Raymond James says Oracle could be next in line to cross the 10%-or-above customer threshold, which would further strengthen that revenue base.
AI Workloads Driving the Upgrade
The firm points to a shift in the types of AI workloads hitting networks. Inference and reasoning tasks, mixture-of-experts models, and larger distributed AI clusters are all increasing the volume and unpredictability of east-west traffic — the kind of internal data center traffic that Arista’s hardware and software are built to handle.
That unpredictability raises the value of Arista’s network intelligence tools, including congestion management, RDMA-aware load balancing, and high-frequency telemetry. Leopold writes that this plays directly to Arista’s existing strengths.
One specific use case that stands out is “scale-across” — a way to extend an AI training cluster across a wide area network. It adds complexity but also creates new opportunities. Raymond James believes Arista has already won deals with Meta and Google on this front.
Management previously projected about $1 billion in sales from scale-across, representing nearly a third of its AI revenue. Raymond James thinks that figure could double by 2027.
AMD’s growth also works in Arista’s favor. The firm supplies network switches for AMD’s AI infrastructure, meaning AMD’s rising footprint translates into more demand for Arista’s gear.
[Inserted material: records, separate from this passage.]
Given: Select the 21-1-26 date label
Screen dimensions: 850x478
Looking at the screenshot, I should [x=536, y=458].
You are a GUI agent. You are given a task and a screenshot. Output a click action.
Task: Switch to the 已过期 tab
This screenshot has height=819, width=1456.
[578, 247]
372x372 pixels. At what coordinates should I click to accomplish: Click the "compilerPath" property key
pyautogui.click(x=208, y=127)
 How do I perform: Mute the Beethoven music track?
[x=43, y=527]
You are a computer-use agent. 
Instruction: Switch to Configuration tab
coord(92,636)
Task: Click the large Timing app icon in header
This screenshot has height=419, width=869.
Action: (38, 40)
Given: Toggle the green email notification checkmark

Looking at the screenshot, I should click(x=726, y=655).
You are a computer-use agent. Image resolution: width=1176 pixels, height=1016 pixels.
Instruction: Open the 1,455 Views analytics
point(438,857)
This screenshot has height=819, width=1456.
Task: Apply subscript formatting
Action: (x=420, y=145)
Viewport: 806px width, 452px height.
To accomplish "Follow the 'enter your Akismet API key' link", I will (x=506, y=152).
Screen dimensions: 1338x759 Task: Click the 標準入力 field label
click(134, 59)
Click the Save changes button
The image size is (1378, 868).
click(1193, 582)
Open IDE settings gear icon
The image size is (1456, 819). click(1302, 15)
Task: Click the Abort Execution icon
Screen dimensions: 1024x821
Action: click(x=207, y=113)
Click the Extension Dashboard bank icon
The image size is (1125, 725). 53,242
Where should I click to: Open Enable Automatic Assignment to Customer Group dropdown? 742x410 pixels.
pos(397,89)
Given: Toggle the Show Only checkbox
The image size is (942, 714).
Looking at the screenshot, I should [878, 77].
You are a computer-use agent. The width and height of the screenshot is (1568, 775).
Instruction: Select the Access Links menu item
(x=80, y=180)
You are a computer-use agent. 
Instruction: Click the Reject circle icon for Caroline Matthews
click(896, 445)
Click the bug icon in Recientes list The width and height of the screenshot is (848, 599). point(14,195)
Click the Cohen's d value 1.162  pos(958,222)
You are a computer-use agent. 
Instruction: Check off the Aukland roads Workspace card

Supply Chain a Near-Term Watch Point
The upgrade comes with a caveat on supply. Raymond James flagged that Broadcom chip availability could be a constraint through 2026. Management has not confirmed which suppliers are struggling, but used the term “de-commits” in recent communications — referring to delays, not cancellations.
Other potential bottlenecks include fab capacity, wafers, optics, and printed circuit boards. The firm views these as timing issues rather than structural problems.
Leopold framed it plainly: supply chain challenges may limit upside in 2026, but the same constraints could set up better growth heading into 2027.
Arista’s campus networking business is also gaining traction alongside its AI-backend work, giving the company more than one growth path to lean on.
Raymond James set the $164 price target alongside the Outperform rating, up from its prior Market Perform stance.